Like John Howard after him, Labor Prime Minister Bob Hawke justified detention through demonising boat arrivals as “queue jumpers”, and claimed they were “economic” not “political” refugees.

Immigration officers had possessed the power to detain arrivals from 1901 but it was only used indiscriminately after 1989 with the arrival of the Cambodians. From this date on immigrants were discriminated against based on the method of their arrival, with boat people mandatorily detained.

Initially this simply meant the Cambodians were kept at the migrant centre at Villawood like the Vietnamese before them. The fences around Villawood were still yet to go up. But many of the Cambodians spent years waiting for their refugee claims to be processed. In 1991 the government opened the first remote detention centre, at Port Hedland, on the north-west coast of Western Australia.

As the government’s stand against the Cambodian refugees hardened, the detention centres were turned into the prisons they are today. Protesters that visited Villawood in 1992 recorded that, “Despite being ordered to stay indoors a large group of refugees came out to greet us. Through the double cyclone fencing and barbed wire, they told us that their children currently had no schooling despite a local school being just across the road and that they were forced to eat food they find unfit while food brought in by friends and relatives is confiscated.”

Then in 1992, lawyers challenged the detention of 15 Cambodian asylum seekers who had been detained for over two years. The government rushed through new legislation days before the case was due in court.

So mandatory detention as we know it today was introduced in law by the Keating Labor Government in 1992.

Initially detention was limited to 273 days. But that year the Keating Labor Government also passed the Migration Reform Act, which allowed mandatory indefinite detention from 1 September 1994.3 That Act also made asylum seekers liable for their “detention debts”—the money it cost to kept them imprisoned.
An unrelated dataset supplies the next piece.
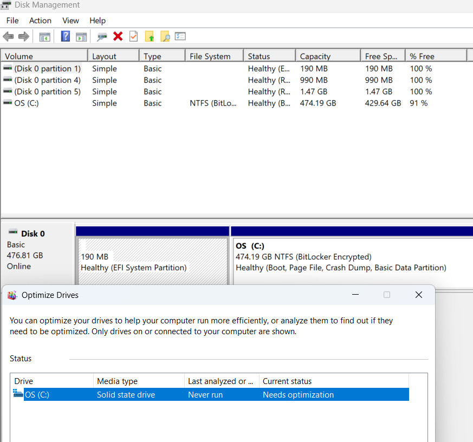473x442 pixels.
Task: Click the Back arrow toolbar icon
Action: tap(9, 37)
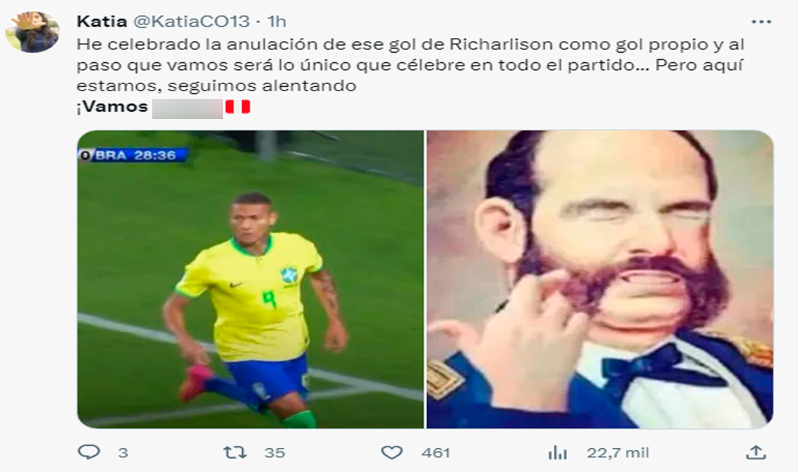
Task: Like the tweet with the heart icon
Action: coord(392,453)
The Labor Government thereby set in place the key principles that would underlie John Howard’s detention regime and developed many of the justifications for detention that the Liberals would later use. It was now mandatory for any “unlawful non-citizens” that arrived by boat to be held in detention until their refugee claim was assessed. This could be in a detention centre established under the Act, a prison or remand centre, a police station or any other place approved by the minister in writing.4

Boat arrivals were discriminated against compared to those who arrived by plane and applied for asylum, who were generally allowed to remain in the community while their claims were assessed. Remote detention was established at Port Hedland, with the aim of separating asylum seekers from easy access to lawyers and assistance from the community. The impact of long-term detention on mental health also became clear under Labor, witnessed in hunger strikes and self-harm by detainees. And asylum seekers were kept locked up for years on end, with a number of Cambodians held for over five years. The Labor Government even briefly introduced temporary visas in 1990.5

This history helps explain why Labor has been so unprepared to stand up to the Liberals’ racism against refugees. Right through the Howard years Labor in opposition went along with almost all of the Liberals’ anti-refugee policies. Today the Labor government is locked in a race to the bottom with Tony Abbott to demonise refugees. But recent history shows that detention and anti-refugee policies are not in any way necessary. Just 20 years ago refugees arriving by boat were not thrown into detention camps. This knowledge should strengthen the fight to free the refugees and have the camps dismantled again.

1. Peter Mares, “The fifth ripple: Australia’s place in the global refugee crisis” Inside Story, 15 November 2009

2. Peter Mares, “Australia’s sledgehammer” Australian Policy Online, 25 February 2004. 3. Janet Phillips and Harriet Spinks, Parliamentary Library Background Note: Immigration detention in Australia, 23 January 2012, p5.